In the supplied text on shale fracture imaging, what is stated to provide the major control on hardness and fracture initiation load?

Supplied text
********************

The feasibility and advantages of synchrotron imaging have been demonstrated to effectively characterise fracture initiation and propagation in shales during indentation tests. These include 1) fast (minute-scale) and high-resolution (μm-scale) imaging of fracture initiation, 2) concurrent spatial and temporal information (4D) about fracture development, 3) quantification and modelling of shale deformation prior to fracture. Imaging experiments were performed on four shale samples with different laminations and compositions in different orientations, representative of three key variables in shale microstructure. Fracture initiation and propagation were successfully captured in 3D over time, and strain maps were generated using digital volume correlation (DVC). Subsequently, post-experimental fracture geometries were characterised at nano-scale using complementary SEM imaging. Characterisation results highlight the influence of microstructural and anisotropy variations on the mechanical properties of shales. The fractures tend to kink at the interface of two different textures at both macroscale and microscale due to deformation incompatibility. The average composition appears to provide the major control on hardness and fracture initiation load; while the material texture and the orientation of the indentation to bedding combine to control the fracture propagation direction and geometry. This improved understanding of fracture development in shales is potentially significant in the clean energy applications.

********************

Recorded data
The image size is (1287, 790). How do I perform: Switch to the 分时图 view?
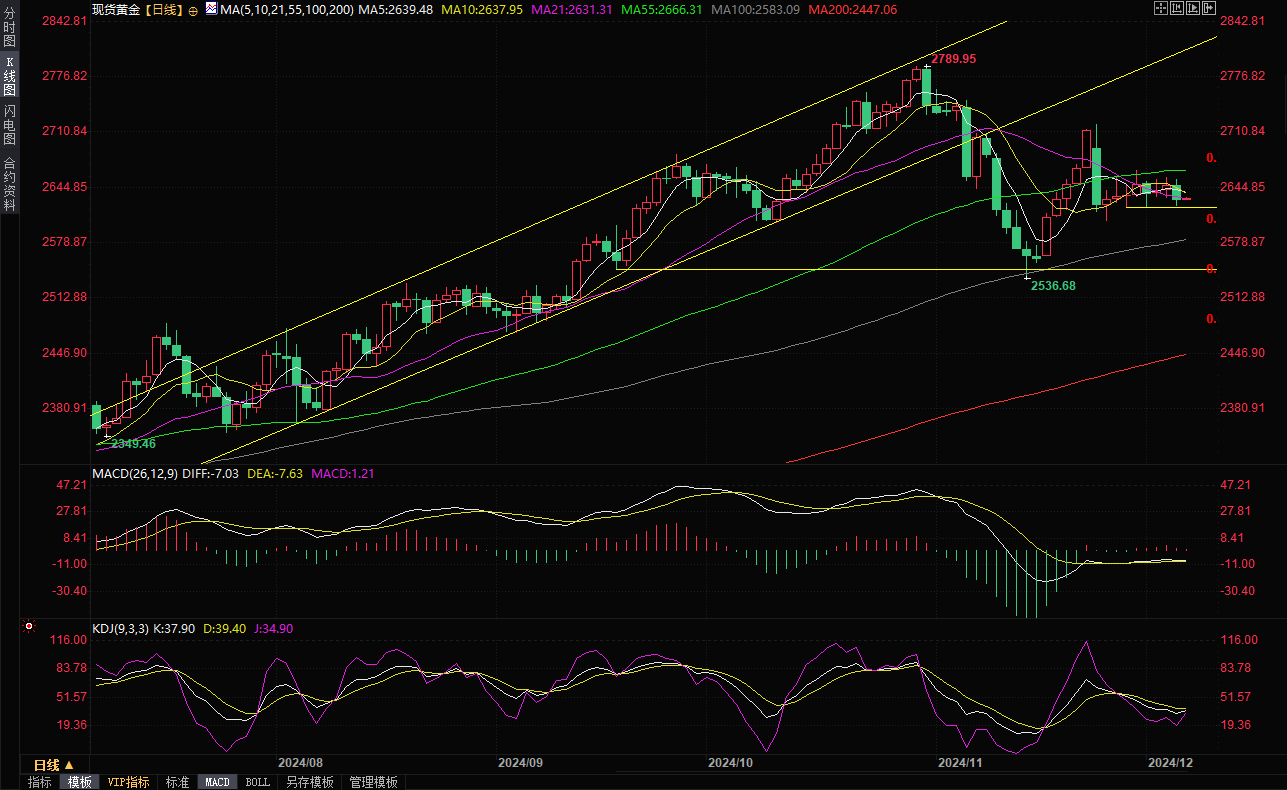pos(9,28)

********************

Answer to the problem
The average composition of the shale.